Sebagai mahasiswa yang tiap hari bergulat dengan teori keadilan, ruang publik, dan etika pemerintahan, saya melihat fenomena ini sebagai cermin dari masalah yang lebih dalam: ketimpangan kekuasaan yang bahkan terasa hingga level jalan raya.
Suara “wut-wut” yang dipakai tidak semestinya menciptakan rasa tidak aman bagi masyarakat. Justru sebaliknya, sirene seharusnya jadi penanda bahwa ada nyawa yang harus diselamatkan atau tugas negara yang harus didahulukan. Namun, ketika sirene dipakai oleh pihak yang tidak berwenang, maknanya bergeser menjadi bentuk intimidasi kecil yang setiap orang bisa lihat dan dengar.

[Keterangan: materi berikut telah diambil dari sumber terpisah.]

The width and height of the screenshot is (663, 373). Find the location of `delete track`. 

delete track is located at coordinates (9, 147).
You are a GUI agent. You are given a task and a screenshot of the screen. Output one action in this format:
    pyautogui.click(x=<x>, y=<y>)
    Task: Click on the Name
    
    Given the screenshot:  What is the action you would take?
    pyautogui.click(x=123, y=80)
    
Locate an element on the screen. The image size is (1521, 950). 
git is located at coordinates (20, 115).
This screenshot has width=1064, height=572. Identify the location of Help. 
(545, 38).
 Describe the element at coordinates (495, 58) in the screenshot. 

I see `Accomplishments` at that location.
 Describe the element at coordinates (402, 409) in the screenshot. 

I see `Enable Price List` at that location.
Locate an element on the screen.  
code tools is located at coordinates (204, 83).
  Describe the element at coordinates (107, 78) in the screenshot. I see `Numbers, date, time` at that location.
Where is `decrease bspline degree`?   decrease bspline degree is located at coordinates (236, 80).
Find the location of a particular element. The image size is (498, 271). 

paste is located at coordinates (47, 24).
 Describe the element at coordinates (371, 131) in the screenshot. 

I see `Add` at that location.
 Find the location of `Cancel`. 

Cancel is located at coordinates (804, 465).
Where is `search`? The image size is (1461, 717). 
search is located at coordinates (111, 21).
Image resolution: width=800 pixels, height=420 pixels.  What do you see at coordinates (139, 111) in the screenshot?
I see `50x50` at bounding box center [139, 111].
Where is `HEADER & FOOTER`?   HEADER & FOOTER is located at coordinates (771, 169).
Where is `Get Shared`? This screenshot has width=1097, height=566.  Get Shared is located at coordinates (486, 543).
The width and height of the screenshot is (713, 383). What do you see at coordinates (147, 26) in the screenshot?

Gerakan “stop wut-wut” bukanlah gerakan anti-polisi, bukan pula protes terhadap kendaraan darurat. Ini merupakan sebuah kritik terhadap perilaku oknum semata baik itu warga biasa, pejabat, maupun institusi tertentu, yang di mana mereka memanfaatkan alat negara untuk kepentingan pribadi.
Gerakan ini mengajak publik untuk sadar bahwa ruang jalan raya adalah ruang bersama, tempat aturan harus berlaku sama untuk semua. Bukan soal siapa yang punya mobil paling besar, siapa yang punya jabatan, atau siapa yang punya akses memasang stiker aneh-aneh.
Mendorong gerakan ini bukan hanya soal mengurangi kebisingan atau menertibkan lalu lintas. Ada pesan moral yang lebih besar: bahwa kesetaraan harus dirasakan nyata dalam kehidupan sehari-hari. Jika masyarakat terbiasa melihat aturan dilanggar oleh pihak yang mestinya memberi contoh, kepercayaan publik pada institusi juga ikut menurun.
Akhirnya, masyarakat jadi apatis, karena merasa negara tidak melindungi mereka secara adil. Sudah saatnya kita bersuara. Menghentikan penyalahgunaan sirene adalah langkah kecil, tapi penting, untuk mengembalikan rasa keadilan dan ketertiban di ruang publik.
Kita tidak boleh membiarkan suara “wut-wut” menjadi simbol bahwa ada yang lebih berkuasa dari hukum. Gerakan ini mengingatkan: jalanan milik bersama, aturan berlaku untuk semua, dan privilese bukan tiket untuk melangkahi orang lain. []
Mahasiswa Ilmu Politik Universitas Andalas*)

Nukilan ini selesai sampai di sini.